The two paintings, "Still Life with Ham" by Dutch artist Floris van Schooten and "Food, Fruit and Glass on a Table" by Peter Binoit of Germany, are now displayed alongside historical documents giving information on the Javals – the family that owned them until 1944.
The works are believed to have been looted that year from the family's mansion in the 7th arrondissement of Paris, according to the French Ministry of Culture, which helped trace the rightful owners.
Five members of the family were deported and murdered at the Auschwitz death camp, while others fought in the Resistance or went into hiding.
Their living beneficiaries were finally identified last year thanks to the efforts of researchers at the culture ministry, the French national archives and CIVS, the commission responsible for examining reparation claims from victims of France's antisemitic wartime laws.
The heirs handed the works over to the Louvre in a ceremony last Tuesday, attended by 48 of the Javals' descendants.
It is a "duty of memory towards my family, who were robbed and persecuted, whose history speaks to current generations", one of them, Marion, told French news agency AFP, asking to remain anonymous.
'Never forget'
The new display "testifies to a rich and interesting group of people" who had very different destinies, she said.
The museum's director, Laurence des Cars, told French news agency AFP it was a "call to never forget, a commitment to transmitting memory and a constant call to action".
The Javals' paintings are thought to have been among thousands of stolen artworks taken to Germany in the autumn of 1944.
Surviving family member Mathilde Javal officially asked for the paintings to be restituted when the war ended in 1945, but errors in the spelling of her name and address held up the process, according to the Louvre.
Her letter is now presented alongside the paintings.
Instead of being returned, the two still lifes ended up in the Louvre in the 1950s as part of the French state's collection of looted works whose rightful ownership is unclear.
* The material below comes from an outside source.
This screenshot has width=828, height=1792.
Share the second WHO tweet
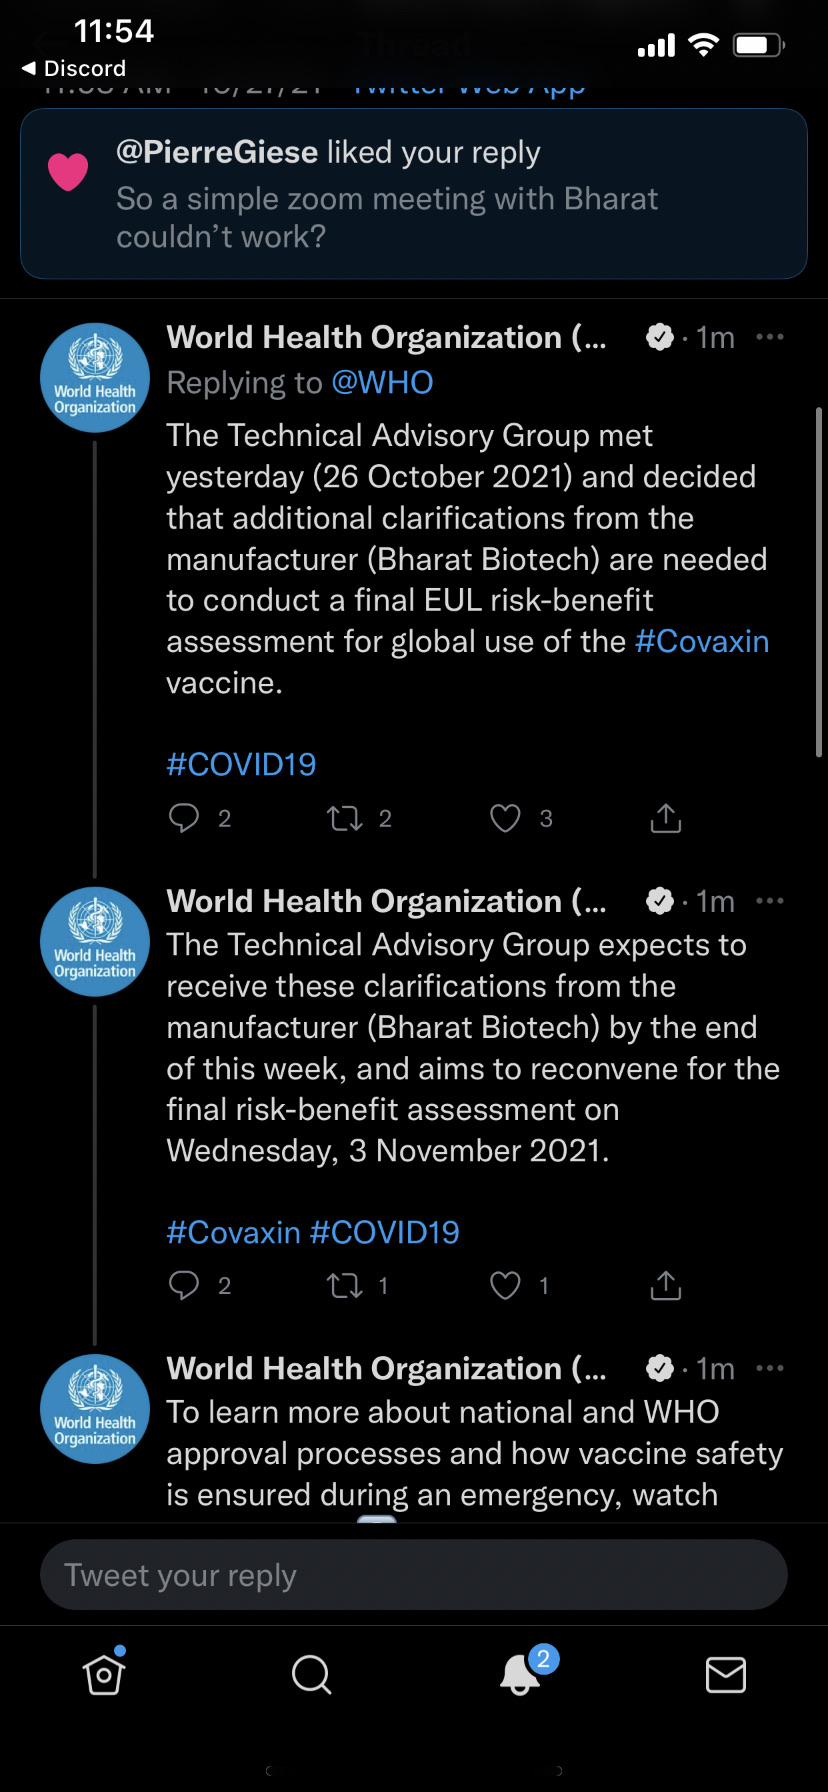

Under the National Museum Recovery programme, thousands of them have been entrusted to national museums for safekeeping.
The government has also asked genealogy experts to help hunt down the living owners, though that initiative is limited to a small number of items.
Thousands of pieces stolen
Around 100,000 cultural objects were looted or sold under duress in France during the Nazi occupation of 1940-45, mainly from Jewish families. Many were transferred to Germany.
Around 60,000 works came back to France after the war, of which 45,000 were returned to their owners by a special commission that operated until 1949.
Of the remaining 15,000, around 13,000 were sold by the state and 2,200 entrusted to museums.
The Louvre holds 1,610 of the artworks, including 791 paintings.